I am seasoning the smoker now I am haveing trouble with maintaining the temp at the 225 range. iwas thinking of drilling an extra vent clost to the bottom to promote better air flow, would this be a good Idea or is there a better way to get air flow. I would like to try to do my first smoke on friday night. most likely chicken quarters does anyone have any good suggestions for me as far as brining or rubs for chicken.


----------



## smokin stang (Apr 18, 2007)

Shorty,
     Did you check the internal temperature with another thermometer other than the one on the door?  I would do this first before I cut up my smoker, then smoke some quarters until the internal temp of the chicken reached 165 or so.  Don't panic if you can't keep the temp at 225.  You can cook those halves at a hotter temp such as above 250 and they will turn out ok with crispier skin.  Just watch the internal temperature.  Remember, this is your first smoke with the Smoke Hollow.


----------



## shorty (Apr 18, 2007)

Stang,
          I checked the internal temp with a meat probe thermometer and it read about 100 degrees difference than my smoker temp gauge. I stuck the probe thru a bun to keep it off the grateing to try and get a better reading so my temp gauge read 210 and the probe read 317 which means I would have to maintain a temp of 115 on my smoker gauge to smlke with a long slow smoke if doing ribs or bisket. Am I figuring this right. or should I go by my temp gauge.


----------



## deejaydebi (Apr 18, 2007)

Shoty -

Did you check the calibration of the thermomter first? Stick it in a cup of boiling water shold read 212F.


----------



## oar (Apr 18, 2007)

I too have a Smoke Hollow.  My Temp gauge is way off meaning the unit runs hotter than it says it does. Also, even at its lowest setting I cannot get it down to an acceptable temp.  I turn the valve almost off on the LP tank.  This helped.  For seasoning, I just ran the smoker til it did not smell of sprayings they put on it.  Can someone help me with the link for modifying the LP valve?  I can't find it.


----------



## smokin stang (Apr 18, 2007)

Shorty,
     I have two taylor digital thermometers which I use one for the chamber temperature and the other one for the internal temperature of the meat.


----------



## deejaydebi (Apr 18, 2007)

Nice Smoker Shorty!

Is the thermometer adjustable? Both mine hae the little nut on the back to calibrate them just like a regular dial thermometer.

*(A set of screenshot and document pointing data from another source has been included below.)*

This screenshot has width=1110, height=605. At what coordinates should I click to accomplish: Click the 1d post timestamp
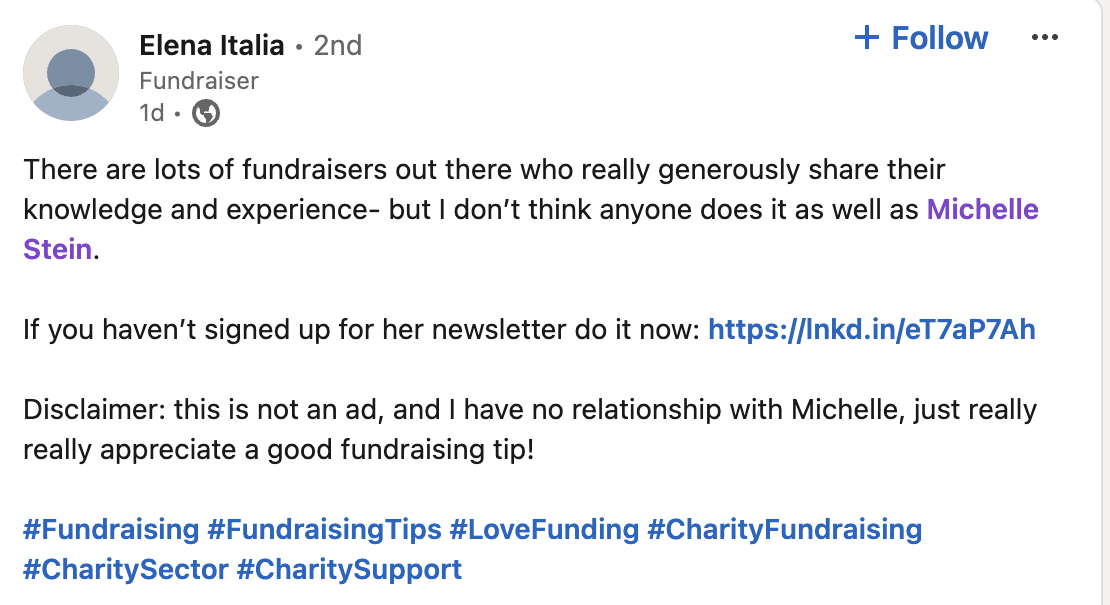[152, 113]
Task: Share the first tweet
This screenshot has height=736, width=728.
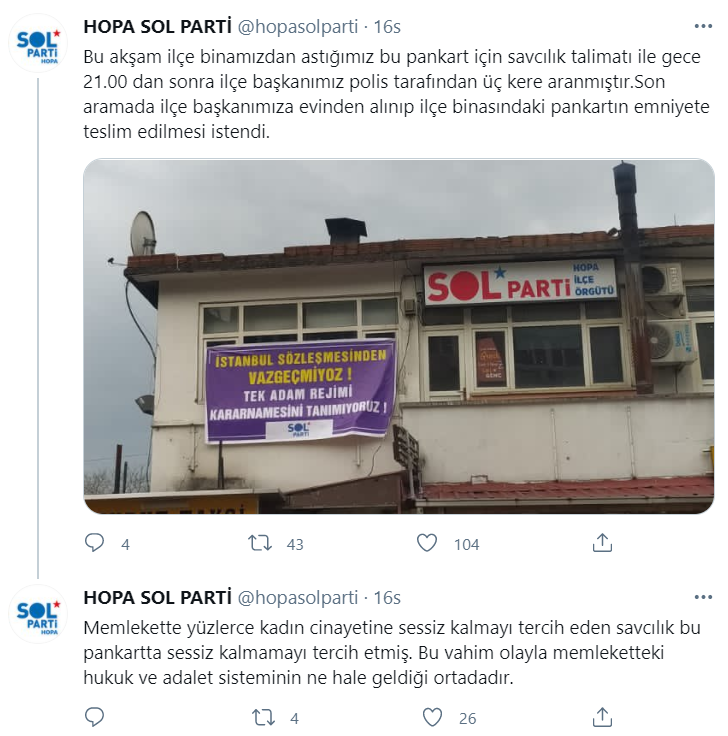Action: pos(602,543)
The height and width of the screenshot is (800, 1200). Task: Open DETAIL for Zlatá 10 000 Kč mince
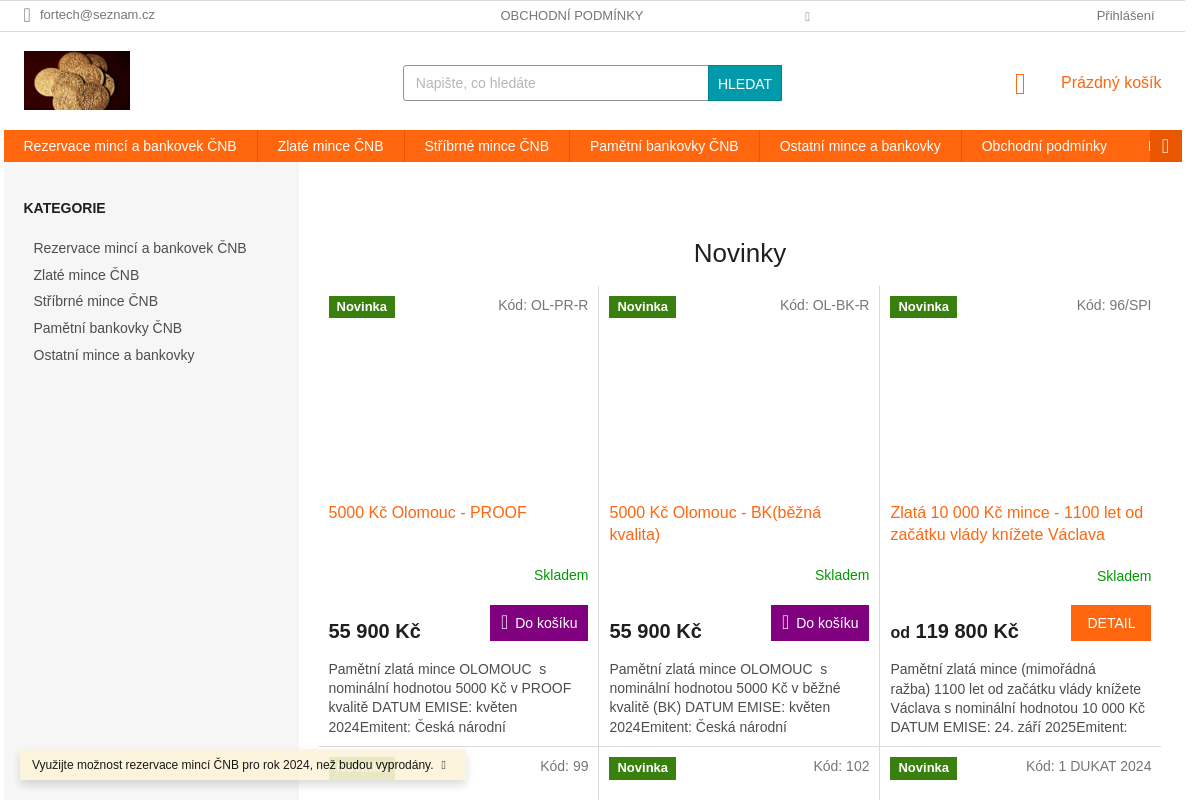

Even if/when you calibrate the thermometer I'd keep a dial or a digital in there as well - just to be sure. But check them against boiling water at least. I've bought meat therometers hat needed to be calibrated up front too.


----------



## shorty (Apr 19, 2007)

Hi Miss Debi,
I checked the thermomters tonight in boiling water. My pyrex professional read 206* {that is my digital} my other meat thermomter read 210* in boiling water. Then just for my curiosityI took the gauge off my smoker and stuck it in the boiling water and it read 200. So my question is These should be my accurate readings correct? I hope I am not being a pain but I want to make sure I am doing everything as close to right as I can get being a newbie.


----------



## smokin stang (Apr 19, 2007)

Good Point Debbie!  I forgot to tell shorty to calibrate his thermometers in boiling water first.


----------



## deejaydebi (Apr 20, 2007)

Well Shoty -

There only off a tad so they should be reliable. Check them every now and again they do go bad.

Alway use more than one to be sure! Good luck hon!


----------



## shorty (Apr 23, 2007)

Here is my first attempt at smoking, I believe I got the smoker to hot I miss calculated when I made my adjustments for the amount of degrees my gauge is off and I had everything to hot and they did not get enough smoke, but they are nice and moist with some smoke flavor the fatty has very little smoke flavor. Let me know what you think.


----------



## bbq bubba (Apr 23, 2007)

i just realized u had 2 post's going on the same chx, but i'm curious... what kind of wood did u use? 
like i said on the other post, it sure looks good!!!


----------



## deejaydebi (Apr 23, 2007)

You did good Shorty!


----------